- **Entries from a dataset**

┌──

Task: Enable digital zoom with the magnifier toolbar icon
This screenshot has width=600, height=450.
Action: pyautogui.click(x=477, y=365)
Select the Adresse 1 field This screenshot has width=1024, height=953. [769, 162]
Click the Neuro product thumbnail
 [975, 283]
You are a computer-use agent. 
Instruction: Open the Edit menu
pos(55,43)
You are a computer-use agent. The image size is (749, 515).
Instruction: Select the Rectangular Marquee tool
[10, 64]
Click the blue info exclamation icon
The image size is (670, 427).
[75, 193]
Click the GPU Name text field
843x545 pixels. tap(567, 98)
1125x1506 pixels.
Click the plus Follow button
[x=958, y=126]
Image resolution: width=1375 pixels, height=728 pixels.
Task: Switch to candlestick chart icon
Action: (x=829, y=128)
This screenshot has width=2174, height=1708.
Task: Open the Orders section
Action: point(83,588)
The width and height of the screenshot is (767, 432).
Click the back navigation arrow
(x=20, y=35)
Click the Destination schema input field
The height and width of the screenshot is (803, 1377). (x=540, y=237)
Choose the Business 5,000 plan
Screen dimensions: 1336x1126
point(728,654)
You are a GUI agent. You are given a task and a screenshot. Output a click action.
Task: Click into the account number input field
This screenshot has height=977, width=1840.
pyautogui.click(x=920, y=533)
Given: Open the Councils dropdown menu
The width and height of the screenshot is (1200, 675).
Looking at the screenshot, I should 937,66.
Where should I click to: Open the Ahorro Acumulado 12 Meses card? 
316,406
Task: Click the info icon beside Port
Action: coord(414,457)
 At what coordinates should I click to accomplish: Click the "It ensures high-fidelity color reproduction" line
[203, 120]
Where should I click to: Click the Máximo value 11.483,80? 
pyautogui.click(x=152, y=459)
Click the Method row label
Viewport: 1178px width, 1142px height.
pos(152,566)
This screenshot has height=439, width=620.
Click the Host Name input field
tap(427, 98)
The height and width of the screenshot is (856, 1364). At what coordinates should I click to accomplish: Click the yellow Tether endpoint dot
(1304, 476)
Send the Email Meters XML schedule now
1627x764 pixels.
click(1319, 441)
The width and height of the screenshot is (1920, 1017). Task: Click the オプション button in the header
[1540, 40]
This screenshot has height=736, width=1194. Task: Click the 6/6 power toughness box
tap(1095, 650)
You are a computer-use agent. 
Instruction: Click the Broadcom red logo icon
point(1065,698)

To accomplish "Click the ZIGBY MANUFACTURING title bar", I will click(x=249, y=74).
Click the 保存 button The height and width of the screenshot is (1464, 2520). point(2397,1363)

└──

- **Problem**
Copy all of the lines above word for word.

- **Result**
Task: Enable digital zoom with the magnifier toolbar icon
This screenshot has width=600, height=450.
Action: pyautogui.click(x=477, y=365)
Select the Adresse 1 field This screenshot has width=1024, height=953. [769, 162]
Click the Neuro product thumbnail
 [975, 283]
You are a computer-use agent. 
Instruction: Open the Edit menu
pos(55,43)
You are a computer-use agent. The image size is (749, 515).
Instruction: Select the Rectangular Marquee tool
[10, 64]
Click the blue info exclamation icon
The image size is (670, 427).
[75, 193]
Click the GPU Name text field
843x545 pixels. tap(567, 98)
1125x1506 pixels.
Click the plus Follow button
[x=958, y=126]
Image resolution: width=1375 pixels, height=728 pixels.
Task: Switch to candlestick chart icon
Action: (x=829, y=128)
This screenshot has width=2174, height=1708.
Task: Open the Orders section
Action: point(83,588)
The width and height of the screenshot is (767, 432).
Click the back navigation arrow
(x=20, y=35)
Click the Destination schema input field
The height and width of the screenshot is (803, 1377). (x=540, y=237)
Choose the Business 5,000 plan
Screen dimensions: 1336x1126
point(728,654)
You are a GUI agent. You are given a task and a screenshot. Output a click action.
Task: Click into the account number input field
This screenshot has height=977, width=1840.
pyautogui.click(x=920, y=533)
Given: Open the Councils dropdown menu
The width and height of the screenshot is (1200, 675).
Looking at the screenshot, I should 937,66.
Where should I click to: Open the Ahorro Acumulado 12 Meses card? 
316,406
Task: Click the info icon beside Port
Action: coord(414,457)
 At what coordinates should I click to accomplish: Click the "It ensures high-fidelity color reproduction" line
[203, 120]
Where should I click to: Click the Máximo value 11.483,80? 
pyautogui.click(x=152, y=459)
Click the Method row label
Viewport: 1178px width, 1142px height.
pos(152,566)
This screenshot has height=439, width=620.
Click the Host Name input field
tap(427, 98)
The height and width of the screenshot is (856, 1364). At what coordinates should I click to accomplish: Click the yellow Tether endpoint dot
(1304, 476)
Send the Email Meters XML schedule now
1627x764 pixels.
click(1319, 441)
The width and height of the screenshot is (1920, 1017). Task: Click the オプション button in the header
[1540, 40]
This screenshot has height=736, width=1194. Task: Click the 6/6 power toughness box
tap(1095, 650)
You are a computer-use agent. 
Instruction: Click the Broadcom red logo icon
point(1065,698)

To accomplish "Click the ZIGBY MANUFACTURING title bar", I will click(x=249, y=74).
Click the 保存 button The height and width of the screenshot is (1464, 2520). point(2397,1363)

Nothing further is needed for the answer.